◆ Activity: Records follow. Select each line holding "will".

◆ Information:
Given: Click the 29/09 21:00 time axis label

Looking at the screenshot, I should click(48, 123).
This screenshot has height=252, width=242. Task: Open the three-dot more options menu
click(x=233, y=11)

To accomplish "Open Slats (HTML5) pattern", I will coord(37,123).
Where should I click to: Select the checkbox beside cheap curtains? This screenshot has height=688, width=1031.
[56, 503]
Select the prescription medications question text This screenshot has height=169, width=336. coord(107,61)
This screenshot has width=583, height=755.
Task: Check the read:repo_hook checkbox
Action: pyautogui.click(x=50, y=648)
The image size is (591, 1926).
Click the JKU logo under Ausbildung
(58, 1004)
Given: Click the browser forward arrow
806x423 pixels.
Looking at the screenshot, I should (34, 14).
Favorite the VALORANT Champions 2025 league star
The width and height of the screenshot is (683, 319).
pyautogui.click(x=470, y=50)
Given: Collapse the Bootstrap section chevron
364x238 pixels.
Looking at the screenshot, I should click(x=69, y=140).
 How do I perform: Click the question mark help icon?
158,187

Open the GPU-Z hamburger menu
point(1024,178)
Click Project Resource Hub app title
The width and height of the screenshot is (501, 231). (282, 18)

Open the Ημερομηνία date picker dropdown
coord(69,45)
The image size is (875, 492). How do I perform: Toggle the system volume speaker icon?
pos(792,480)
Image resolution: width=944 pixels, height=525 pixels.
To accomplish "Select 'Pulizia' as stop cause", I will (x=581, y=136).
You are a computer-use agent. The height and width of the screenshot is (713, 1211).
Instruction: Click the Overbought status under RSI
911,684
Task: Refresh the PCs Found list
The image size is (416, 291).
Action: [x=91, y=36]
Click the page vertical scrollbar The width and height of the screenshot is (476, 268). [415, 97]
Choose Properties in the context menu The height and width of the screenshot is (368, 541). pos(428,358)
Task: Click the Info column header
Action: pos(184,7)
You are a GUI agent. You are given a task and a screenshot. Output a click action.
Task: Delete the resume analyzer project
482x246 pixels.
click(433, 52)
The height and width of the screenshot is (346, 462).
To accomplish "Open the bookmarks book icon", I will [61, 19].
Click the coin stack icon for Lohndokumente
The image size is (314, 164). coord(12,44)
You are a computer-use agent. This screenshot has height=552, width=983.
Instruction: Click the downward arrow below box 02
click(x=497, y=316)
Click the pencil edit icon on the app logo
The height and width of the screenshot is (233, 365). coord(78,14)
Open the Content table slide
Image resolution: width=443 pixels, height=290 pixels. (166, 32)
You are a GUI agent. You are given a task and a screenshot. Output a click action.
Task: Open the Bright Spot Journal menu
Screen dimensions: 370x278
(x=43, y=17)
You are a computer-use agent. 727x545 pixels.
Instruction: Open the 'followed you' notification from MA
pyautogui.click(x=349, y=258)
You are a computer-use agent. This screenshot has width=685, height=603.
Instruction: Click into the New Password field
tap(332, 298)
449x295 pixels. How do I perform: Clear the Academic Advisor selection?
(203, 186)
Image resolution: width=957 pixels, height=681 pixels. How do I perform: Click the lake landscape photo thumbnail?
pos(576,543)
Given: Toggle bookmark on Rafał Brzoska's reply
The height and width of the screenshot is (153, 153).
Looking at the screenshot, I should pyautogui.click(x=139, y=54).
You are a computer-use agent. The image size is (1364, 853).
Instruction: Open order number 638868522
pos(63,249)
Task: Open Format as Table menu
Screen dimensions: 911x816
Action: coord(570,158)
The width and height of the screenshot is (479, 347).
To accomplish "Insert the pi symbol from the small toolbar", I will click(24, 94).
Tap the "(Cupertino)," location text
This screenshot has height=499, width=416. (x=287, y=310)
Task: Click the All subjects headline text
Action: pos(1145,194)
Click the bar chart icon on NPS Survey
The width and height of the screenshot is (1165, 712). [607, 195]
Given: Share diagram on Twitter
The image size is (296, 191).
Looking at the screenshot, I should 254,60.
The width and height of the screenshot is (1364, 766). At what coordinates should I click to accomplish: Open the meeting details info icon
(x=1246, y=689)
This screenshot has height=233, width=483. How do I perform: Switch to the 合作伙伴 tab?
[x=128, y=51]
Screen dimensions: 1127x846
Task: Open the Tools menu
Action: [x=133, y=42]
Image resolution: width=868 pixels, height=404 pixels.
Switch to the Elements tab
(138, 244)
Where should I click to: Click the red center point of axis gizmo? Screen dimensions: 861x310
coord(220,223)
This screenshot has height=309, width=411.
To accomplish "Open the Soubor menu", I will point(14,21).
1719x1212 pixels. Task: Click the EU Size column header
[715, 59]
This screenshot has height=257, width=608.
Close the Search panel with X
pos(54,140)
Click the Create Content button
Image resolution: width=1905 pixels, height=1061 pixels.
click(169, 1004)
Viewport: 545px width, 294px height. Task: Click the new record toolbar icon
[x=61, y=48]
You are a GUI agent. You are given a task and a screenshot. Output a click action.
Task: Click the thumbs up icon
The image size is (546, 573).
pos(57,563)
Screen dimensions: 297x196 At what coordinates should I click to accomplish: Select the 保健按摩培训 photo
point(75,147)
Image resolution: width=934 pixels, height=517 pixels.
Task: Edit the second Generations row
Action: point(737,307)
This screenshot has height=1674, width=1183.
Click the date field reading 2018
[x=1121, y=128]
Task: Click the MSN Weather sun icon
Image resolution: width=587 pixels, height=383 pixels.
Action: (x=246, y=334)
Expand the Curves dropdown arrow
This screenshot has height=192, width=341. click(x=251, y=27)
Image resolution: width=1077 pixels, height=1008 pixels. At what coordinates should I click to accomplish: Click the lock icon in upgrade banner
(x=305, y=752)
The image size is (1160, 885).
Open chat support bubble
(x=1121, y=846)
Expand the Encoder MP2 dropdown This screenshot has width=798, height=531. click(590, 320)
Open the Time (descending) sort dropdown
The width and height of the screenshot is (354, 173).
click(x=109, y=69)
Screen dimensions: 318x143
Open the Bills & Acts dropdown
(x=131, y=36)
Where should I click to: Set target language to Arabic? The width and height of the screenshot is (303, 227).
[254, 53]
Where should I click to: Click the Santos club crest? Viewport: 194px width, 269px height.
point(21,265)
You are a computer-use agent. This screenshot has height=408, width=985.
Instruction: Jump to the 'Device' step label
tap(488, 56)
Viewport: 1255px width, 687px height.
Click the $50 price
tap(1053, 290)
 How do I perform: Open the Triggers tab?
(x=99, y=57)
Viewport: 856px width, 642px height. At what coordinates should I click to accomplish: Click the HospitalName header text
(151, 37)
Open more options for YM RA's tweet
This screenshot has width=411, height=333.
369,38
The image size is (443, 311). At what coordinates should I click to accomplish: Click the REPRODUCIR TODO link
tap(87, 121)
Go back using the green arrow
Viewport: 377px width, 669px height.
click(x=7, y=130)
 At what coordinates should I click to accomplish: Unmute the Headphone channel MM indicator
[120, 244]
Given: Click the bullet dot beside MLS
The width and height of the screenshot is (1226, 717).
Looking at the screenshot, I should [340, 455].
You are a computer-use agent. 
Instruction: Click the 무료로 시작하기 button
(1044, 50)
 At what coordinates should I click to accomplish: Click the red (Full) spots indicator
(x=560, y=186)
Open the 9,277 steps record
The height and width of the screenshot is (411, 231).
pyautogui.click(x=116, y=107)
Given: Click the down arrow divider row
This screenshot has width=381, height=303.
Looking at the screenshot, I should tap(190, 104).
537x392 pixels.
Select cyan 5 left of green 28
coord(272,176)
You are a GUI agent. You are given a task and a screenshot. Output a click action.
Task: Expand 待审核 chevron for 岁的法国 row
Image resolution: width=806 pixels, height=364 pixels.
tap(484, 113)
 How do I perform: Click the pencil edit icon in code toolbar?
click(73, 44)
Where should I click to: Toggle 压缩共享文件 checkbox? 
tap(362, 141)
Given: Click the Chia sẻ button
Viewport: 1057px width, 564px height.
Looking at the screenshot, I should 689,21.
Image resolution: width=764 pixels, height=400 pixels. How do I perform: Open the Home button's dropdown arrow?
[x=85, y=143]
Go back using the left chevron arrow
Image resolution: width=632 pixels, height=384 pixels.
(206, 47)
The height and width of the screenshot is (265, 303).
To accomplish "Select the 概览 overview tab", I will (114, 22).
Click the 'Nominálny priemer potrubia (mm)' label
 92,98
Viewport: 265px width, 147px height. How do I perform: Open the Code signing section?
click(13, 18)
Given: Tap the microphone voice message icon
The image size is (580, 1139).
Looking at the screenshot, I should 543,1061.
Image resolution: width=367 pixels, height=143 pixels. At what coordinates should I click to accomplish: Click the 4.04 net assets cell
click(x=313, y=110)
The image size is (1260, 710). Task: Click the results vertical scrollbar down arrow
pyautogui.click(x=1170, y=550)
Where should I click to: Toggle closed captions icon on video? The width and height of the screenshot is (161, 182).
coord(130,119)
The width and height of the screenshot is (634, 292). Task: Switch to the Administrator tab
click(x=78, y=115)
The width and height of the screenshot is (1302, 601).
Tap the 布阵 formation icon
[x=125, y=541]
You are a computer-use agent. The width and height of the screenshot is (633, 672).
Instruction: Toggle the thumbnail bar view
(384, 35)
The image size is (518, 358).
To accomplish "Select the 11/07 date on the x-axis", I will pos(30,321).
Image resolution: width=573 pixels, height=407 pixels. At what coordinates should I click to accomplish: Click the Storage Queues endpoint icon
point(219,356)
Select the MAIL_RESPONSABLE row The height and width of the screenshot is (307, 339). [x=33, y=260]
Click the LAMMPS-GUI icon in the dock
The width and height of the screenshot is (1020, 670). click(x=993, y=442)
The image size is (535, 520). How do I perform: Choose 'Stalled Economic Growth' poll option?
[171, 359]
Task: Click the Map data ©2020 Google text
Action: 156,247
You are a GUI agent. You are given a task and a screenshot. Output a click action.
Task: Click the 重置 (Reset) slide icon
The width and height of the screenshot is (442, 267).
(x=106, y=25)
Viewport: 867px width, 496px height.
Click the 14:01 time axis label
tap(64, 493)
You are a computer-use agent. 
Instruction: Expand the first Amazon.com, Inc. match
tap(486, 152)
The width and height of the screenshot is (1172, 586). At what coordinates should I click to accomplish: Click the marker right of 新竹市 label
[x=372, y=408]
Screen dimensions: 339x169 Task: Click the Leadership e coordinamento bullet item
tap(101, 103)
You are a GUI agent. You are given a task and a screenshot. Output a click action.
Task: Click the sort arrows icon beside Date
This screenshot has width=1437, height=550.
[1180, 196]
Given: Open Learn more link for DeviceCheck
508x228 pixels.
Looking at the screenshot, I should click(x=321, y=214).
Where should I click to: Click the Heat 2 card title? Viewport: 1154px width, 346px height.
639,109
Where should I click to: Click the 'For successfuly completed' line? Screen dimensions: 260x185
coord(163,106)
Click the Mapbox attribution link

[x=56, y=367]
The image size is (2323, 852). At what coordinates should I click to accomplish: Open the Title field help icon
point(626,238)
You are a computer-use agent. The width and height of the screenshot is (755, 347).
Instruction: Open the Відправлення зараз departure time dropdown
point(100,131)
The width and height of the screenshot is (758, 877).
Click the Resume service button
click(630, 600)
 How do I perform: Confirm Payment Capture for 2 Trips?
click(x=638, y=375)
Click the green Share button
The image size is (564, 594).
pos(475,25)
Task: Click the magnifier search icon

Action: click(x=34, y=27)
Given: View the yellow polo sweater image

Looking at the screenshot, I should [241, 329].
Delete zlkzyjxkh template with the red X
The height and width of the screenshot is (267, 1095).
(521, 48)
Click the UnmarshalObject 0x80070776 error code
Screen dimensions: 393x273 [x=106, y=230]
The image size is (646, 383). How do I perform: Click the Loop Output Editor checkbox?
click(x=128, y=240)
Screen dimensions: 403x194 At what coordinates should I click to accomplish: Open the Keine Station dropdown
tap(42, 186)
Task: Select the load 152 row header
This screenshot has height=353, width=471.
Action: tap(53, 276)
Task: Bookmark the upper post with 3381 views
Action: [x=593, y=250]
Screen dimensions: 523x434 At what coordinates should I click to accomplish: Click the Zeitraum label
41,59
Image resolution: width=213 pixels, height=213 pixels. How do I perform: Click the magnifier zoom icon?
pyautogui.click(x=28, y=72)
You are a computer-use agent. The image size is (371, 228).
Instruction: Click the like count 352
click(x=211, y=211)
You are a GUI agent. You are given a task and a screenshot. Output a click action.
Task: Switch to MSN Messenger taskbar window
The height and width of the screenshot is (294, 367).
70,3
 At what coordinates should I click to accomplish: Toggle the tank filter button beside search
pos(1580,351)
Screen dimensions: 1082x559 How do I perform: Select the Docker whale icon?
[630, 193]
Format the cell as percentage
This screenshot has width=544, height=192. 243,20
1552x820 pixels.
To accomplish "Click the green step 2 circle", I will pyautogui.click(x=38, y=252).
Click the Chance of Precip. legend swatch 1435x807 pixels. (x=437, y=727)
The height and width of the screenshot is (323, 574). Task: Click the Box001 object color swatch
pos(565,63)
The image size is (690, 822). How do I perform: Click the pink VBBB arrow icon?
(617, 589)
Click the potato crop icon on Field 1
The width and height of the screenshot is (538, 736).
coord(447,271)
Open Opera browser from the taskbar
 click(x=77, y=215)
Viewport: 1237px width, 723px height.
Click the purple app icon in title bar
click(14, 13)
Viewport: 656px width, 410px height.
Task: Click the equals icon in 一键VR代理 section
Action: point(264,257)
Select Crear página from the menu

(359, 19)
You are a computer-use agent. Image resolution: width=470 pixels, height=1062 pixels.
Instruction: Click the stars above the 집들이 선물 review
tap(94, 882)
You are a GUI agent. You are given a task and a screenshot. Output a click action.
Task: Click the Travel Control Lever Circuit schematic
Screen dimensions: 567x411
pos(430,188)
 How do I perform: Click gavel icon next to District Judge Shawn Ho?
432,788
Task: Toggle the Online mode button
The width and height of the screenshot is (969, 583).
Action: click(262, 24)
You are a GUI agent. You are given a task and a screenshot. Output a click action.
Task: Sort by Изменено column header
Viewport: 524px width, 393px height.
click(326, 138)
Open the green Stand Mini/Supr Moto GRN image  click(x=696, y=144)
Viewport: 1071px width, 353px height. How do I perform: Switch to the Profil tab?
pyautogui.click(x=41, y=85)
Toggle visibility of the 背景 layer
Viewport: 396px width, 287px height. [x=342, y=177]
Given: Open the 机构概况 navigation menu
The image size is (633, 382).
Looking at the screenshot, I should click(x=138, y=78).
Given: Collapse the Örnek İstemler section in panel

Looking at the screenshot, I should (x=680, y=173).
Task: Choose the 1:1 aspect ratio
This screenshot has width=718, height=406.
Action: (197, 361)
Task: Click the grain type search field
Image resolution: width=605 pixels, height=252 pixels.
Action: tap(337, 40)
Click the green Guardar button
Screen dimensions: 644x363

◆ Output for this task:
To accomplish "Open Slats (HTML5) pattern", I will coord(37,123).
To accomplish "Select 'Pulizia' as stop cause", I will (x=581, y=136).
To accomplish "Open the bookmarks book icon", I will [61, 19].
To accomplish "Insert the pi symbol from the small toolbar", I will click(24, 94).
To accomplish "Open the Soubor menu", I will point(14,21).
To accomplish "Select the 概览 overview tab", I will (114, 22).
To accomplish "Select the 11/07 date on the x-axis", I will pos(30,321).
To accomplish "Click the green step 2 circle", I will pyautogui.click(x=38, y=252).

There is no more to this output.